Life-changing events appear unexpectedly or intentionally, but their impact on a person’s life is significant. In school settings, students can be assisted to cope with challenging events that happen in their families. One of the most vivid examples refers to the loss of a closed one due to his or her death. Often, a student whose parent or grandparent dies becomes apathetic and passive, losing the interest in learning activities. Another expression of grief is aggressiveness to peers, which can lead to deteriorating relationships and physical damage. The death of a close one makes students angry and disappointed that this situation happened to them. In this case, it is important to help them in understanding and accepting this death.
In terms of Erikson’s stages of psychosocial development, school-age children (5-11 ages) face the conflict of industry versus inferiority. During this stage, children are commended by parents, while teachers impact their confidence development. When a child loses his or her parent, there is a threat of undermining the belief in self, including abilities and skills.

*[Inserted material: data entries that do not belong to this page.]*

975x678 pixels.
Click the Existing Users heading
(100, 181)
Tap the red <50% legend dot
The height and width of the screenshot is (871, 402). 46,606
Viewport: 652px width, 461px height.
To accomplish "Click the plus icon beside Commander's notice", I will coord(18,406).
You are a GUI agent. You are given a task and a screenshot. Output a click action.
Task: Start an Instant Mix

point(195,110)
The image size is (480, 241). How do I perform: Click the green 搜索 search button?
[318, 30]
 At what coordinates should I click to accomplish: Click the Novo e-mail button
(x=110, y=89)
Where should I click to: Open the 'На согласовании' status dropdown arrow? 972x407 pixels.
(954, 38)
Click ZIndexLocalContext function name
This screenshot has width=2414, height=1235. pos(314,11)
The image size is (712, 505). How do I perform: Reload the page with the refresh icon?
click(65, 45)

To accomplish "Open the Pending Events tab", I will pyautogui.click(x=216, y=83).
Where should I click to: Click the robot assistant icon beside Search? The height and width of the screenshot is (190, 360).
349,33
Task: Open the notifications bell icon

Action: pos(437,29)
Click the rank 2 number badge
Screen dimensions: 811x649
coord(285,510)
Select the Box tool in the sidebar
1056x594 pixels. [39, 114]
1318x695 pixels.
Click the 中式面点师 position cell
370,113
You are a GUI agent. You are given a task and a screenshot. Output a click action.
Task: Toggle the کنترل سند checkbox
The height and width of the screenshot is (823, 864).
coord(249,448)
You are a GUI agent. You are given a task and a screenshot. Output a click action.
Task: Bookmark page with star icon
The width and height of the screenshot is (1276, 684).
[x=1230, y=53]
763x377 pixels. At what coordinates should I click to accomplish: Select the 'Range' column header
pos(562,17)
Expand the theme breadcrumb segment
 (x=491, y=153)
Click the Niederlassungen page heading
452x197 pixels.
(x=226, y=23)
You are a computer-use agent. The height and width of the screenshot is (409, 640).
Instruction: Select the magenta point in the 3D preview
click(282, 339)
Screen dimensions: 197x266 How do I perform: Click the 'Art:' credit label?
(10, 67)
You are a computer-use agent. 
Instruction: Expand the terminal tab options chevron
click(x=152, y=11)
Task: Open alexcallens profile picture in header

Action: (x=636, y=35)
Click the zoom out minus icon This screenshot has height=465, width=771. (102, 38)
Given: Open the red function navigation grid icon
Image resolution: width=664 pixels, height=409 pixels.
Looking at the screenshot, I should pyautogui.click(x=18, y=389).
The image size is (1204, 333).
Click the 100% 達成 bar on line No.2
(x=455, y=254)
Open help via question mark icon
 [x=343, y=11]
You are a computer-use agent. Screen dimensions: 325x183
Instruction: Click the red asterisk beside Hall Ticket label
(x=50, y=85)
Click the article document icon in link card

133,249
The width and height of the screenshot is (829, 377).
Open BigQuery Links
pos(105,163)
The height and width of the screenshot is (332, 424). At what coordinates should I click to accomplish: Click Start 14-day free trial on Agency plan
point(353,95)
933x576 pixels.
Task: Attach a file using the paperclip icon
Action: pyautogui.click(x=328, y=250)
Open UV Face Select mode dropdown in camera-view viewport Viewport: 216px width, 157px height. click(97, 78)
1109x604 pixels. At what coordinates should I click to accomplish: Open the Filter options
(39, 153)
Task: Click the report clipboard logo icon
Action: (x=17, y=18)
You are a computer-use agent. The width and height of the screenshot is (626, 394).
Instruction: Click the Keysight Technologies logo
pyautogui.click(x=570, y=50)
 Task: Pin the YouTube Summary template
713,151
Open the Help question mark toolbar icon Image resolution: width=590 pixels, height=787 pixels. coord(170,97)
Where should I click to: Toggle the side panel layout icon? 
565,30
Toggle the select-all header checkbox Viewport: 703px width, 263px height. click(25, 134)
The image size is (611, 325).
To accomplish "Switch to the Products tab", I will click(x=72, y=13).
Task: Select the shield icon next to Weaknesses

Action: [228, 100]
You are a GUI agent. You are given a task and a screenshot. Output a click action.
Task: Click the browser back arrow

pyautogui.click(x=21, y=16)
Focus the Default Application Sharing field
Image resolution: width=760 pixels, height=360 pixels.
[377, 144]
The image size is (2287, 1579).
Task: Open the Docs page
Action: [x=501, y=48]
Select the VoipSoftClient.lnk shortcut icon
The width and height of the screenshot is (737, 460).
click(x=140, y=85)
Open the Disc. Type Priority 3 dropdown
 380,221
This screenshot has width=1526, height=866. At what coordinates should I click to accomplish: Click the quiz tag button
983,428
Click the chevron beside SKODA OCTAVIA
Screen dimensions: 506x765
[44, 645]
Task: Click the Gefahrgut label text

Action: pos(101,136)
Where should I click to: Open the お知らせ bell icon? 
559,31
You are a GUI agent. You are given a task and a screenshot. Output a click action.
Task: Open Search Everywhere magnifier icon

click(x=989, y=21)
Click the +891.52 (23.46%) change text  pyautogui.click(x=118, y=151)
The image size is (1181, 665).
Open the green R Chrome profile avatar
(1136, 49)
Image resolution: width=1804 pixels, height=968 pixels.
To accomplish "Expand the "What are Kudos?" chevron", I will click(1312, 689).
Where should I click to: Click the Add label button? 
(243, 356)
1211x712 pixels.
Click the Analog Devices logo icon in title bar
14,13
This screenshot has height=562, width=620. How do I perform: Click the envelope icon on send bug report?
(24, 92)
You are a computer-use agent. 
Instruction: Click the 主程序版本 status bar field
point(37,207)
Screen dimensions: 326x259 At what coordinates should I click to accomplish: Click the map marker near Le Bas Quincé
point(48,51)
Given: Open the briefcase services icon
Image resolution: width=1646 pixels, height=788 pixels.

The death of a mother or father adds pressure on the students’ psyche, making them more likely to try drugs and alcohol (Jessup et al., 2014). To help such students, it is important to establish trust and relationships. By listening to the problems and thoughts of the child, it would be possible to equip him or her with greater self-confidence and belief in personal abilities (Cherry, 2020). If the student fails to complete a task, a teacher can pay more attention to his or her difficulties and offer the necessary help. The development of a sense of confidence can be set as the primary goal in school settings.
Identity formation versus confusion is a conflict that happens in adolescence (12-18 years), with a focus on social relationships. If an adolescent experiences the death of a close one during these turbulent years, it affects his or her independence and social interaction (Cherry, 2020). The teacher should recognize the signs of apathy and depression to prevent the engagement in drug and alcohol consumption as the ways of grief relief. In the situation when a teenager has little or no parental support, a teacher should help in shaping their identity. The learning of positive coping skills can be targeted in the process of connecting the student with a psychologist or social support services.
Caregiving for a family member who is terminally ill is another life-changing event, which can push adolescents to drug and alcohol use. If the teacher notices such signs, it is critical to start a dialogue and gently explain that drugs would not facilitate the stressful situation. Jessup et al. (2014) state that people who care about their close ones often have no opportunity to sleep, eat, and do their activities well. In this case, the teacher can assign alternative assignments or extend the deadlines to show that this student is listened to. Such an approach promotes trust between the teacher and student, improving the social interaction abilities of the latter. The conflicts with peers can also be impacted by the teacher, who may act as a mentor and leader to examine the difficulties of classmates in communicating with each other. Thus, the teacher can act in a variety of roles that would differ, depending on a critical event, individual student, and specific environment at the school.
Cherry, K. (2020). Erik Erikson’s stages of psychosocial development. Web.
Jessup, M. A., Ross, T. B., Jones, A. L., Satre, D. D., Weisner, C. M., Chi, F. W., & Mertens, J. R. (2014). Significant life events and their impact on alcohol and drug use: A qualitative study. Journal of Psychoactive Drugs, 46(5), 450-459.